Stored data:
####################
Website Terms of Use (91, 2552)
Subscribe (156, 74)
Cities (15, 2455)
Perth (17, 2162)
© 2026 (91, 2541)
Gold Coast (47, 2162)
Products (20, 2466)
####################
Work required: All of the records go in your answer, copied exactly.

Output of the exercise:
Website Terms of Use (91, 2552)
Subscribe (156, 74)
Cities (15, 2455)
Perth (17, 2162)
© 2026 (91, 2541)
Gold Coast (47, 2162)
Products (20, 2466)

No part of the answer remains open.